* _Written task_: Revise the listing below by swapping every "Identify" for "Determine", keeping all other text the same.

(Word and item position data)
** begin **

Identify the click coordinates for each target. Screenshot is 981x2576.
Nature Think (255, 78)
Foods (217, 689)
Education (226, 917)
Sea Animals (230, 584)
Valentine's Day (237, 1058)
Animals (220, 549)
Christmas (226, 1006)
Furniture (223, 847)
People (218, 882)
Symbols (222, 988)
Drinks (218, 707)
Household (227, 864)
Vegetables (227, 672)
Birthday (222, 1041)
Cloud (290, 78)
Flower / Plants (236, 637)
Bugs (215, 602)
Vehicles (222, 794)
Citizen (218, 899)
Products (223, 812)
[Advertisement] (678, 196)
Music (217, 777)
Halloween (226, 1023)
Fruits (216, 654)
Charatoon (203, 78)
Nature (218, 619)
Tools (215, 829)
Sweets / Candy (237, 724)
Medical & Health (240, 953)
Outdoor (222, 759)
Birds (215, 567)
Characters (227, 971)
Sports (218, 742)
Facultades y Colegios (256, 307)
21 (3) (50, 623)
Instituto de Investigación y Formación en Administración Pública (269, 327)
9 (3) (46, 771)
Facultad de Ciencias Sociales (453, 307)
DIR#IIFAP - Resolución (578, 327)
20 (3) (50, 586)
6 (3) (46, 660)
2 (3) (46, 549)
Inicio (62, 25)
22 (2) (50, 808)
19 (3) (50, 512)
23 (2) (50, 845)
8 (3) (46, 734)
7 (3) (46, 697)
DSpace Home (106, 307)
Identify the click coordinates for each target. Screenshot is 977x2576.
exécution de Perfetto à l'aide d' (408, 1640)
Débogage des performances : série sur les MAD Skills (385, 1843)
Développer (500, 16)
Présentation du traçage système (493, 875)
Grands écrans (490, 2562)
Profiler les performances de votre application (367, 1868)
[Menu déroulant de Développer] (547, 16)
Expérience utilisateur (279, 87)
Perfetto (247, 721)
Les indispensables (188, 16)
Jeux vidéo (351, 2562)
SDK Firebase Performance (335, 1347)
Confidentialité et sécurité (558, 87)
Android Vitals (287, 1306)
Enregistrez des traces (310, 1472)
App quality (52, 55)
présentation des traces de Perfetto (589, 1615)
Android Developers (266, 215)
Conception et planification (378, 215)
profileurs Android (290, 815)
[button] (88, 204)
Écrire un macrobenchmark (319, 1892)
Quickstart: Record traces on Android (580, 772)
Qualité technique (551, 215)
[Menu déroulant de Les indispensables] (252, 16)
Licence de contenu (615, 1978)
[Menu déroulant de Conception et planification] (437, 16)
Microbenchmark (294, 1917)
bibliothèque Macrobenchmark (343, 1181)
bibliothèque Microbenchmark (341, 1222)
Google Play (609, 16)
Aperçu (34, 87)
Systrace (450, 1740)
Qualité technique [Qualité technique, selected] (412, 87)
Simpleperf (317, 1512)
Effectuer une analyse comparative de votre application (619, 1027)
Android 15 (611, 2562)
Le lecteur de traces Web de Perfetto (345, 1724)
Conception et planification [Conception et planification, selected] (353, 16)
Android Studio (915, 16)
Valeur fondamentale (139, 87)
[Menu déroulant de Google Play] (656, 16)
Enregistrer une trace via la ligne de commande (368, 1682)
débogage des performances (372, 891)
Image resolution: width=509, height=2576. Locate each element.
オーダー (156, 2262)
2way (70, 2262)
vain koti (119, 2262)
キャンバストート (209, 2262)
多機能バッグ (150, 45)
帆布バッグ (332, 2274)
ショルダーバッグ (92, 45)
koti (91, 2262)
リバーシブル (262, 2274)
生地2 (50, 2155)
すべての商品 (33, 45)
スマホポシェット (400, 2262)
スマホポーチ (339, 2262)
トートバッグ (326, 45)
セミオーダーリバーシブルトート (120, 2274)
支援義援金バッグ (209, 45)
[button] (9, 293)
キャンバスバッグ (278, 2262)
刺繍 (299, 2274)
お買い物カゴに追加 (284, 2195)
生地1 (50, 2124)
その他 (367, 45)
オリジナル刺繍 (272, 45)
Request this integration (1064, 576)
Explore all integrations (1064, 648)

** end **

* _Written reply_:
Determine the click coordinates for each target. Screenshot is 981x2576.
Nature Think (255, 78)
Foods (217, 689)
Education (226, 917)
Sea Animals (230, 584)
Valentine's Day (237, 1058)
Animals (220, 549)
Christmas (226, 1006)
Furniture (223, 847)
People (218, 882)
Symbols (222, 988)
Drinks (218, 707)
Household (227, 864)
Vegetables (227, 672)
Birthday (222, 1041)
Cloud (290, 78)
Flower / Plants (236, 637)
Bugs (215, 602)
Vehicles (222, 794)
Citizen (218, 899)
Products (223, 812)
[Advertisement] (678, 196)
Music (217, 777)
Halloween (226, 1023)
Fruits (216, 654)
Charatoon (203, 78)
Nature (218, 619)
Tools (215, 829)
Sweets / Candy (237, 724)
Medical & Health (240, 953)
Outdoor (222, 759)
Birds (215, 567)
Characters (227, 971)
Sports (218, 742)
Facultades y Colegios (256, 307)
21 (3) (50, 623)
Instituto de Investigación y Formación en Administración Pública (269, 327)
9 (3) (46, 771)
Facultad de Ciencias Sociales (453, 307)
DIR#IIFAP - Resolución (578, 327)
20 (3) (50, 586)
6 (3) (46, 660)
2 (3) (46, 549)
Inicio (62, 25)
22 (2) (50, 808)
19 (3) (50, 512)
23 (2) (50, 845)
8 (3) (46, 734)
7 (3) (46, 697)
DSpace Home (106, 307)
Determine the click coordinates for each target. Screenshot is 977x2576.
exécution de Perfetto à l'aide d' (408, 1640)
Débogage des performances : série sur les MAD Skills (385, 1843)
Développer (500, 16)
Présentation du traçage système (493, 875)
Grands écrans (490, 2562)
Profiler les performances de votre application (367, 1868)
[Menu déroulant de Développer] (547, 16)
Expérience utilisateur (279, 87)
Perfetto (247, 721)
Les indispensables (188, 16)
Jeux vidéo (351, 2562)
SDK Firebase Performance (335, 1347)
Confidentialité et sécurité (558, 87)
Android Vitals (287, 1306)
Enregistrez des traces (310, 1472)
App quality (52, 55)
présentation des traces de Perfetto (589, 1615)
Android Developers (266, 215)
Conception et planification (378, 215)
profileurs Android (290, 815)
[button] (88, 204)
Écrire un macrobenchmark (319, 1892)
Quickstart: Record traces on Android (580, 772)
Qualité technique (551, 215)
[Menu déroulant de Les indispensables] (252, 16)
Licence de contenu (615, 1978)
[Menu déroulant de Conception et planification] (437, 16)
Microbenchmark (294, 1917)
bibliothèque Macrobenchmark (343, 1181)
bibliothèque Microbenchmark (341, 1222)
Google Play (609, 16)
Aperçu (34, 87)
Systrace (450, 1740)
Qualité technique [Qualité technique, selected] (412, 87)
Simpleperf (317, 1512)
Effectuer une analyse comparative de votre application (619, 1027)
Android 15 (611, 2562)
Le lecteur de traces Web de Perfetto (345, 1724)
Conception et planification [Conception et planification, selected] (353, 16)
Android Studio (915, 16)
Valeur fondamentale (139, 87)
[Menu déroulant de Google Play] (656, 16)
Enregistrer une trace via la ligne de commande (368, 1682)
débogage des performances (372, 891)
Image resolution: width=509, height=2576. Locate each element.
オーダー (156, 2262)
2way (70, 2262)
vain koti (119, 2262)
キャンバストート (209, 2262)
多機能バッグ (150, 45)
帆布バッグ (332, 2274)
ショルダーバッグ (92, 45)
koti (91, 2262)
リバーシブル (262, 2274)
生地2 (50, 2155)
すべての商品 (33, 45)
スマホポシェット (400, 2262)
スマホポーチ (339, 2262)
トートバッグ (326, 45)
セミオーダーリバーシブルトート (120, 2274)
支援義援金バッグ (209, 45)
[button] (9, 293)
キャンバスバッグ (278, 2262)
刺繍 (299, 2274)
お買い物カゴに追加 (284, 2195)
生地1 (50, 2124)
その他 (367, 45)
オリジナル刺繍 (272, 45)
Request this integration (1064, 576)
Explore all integrations (1064, 648)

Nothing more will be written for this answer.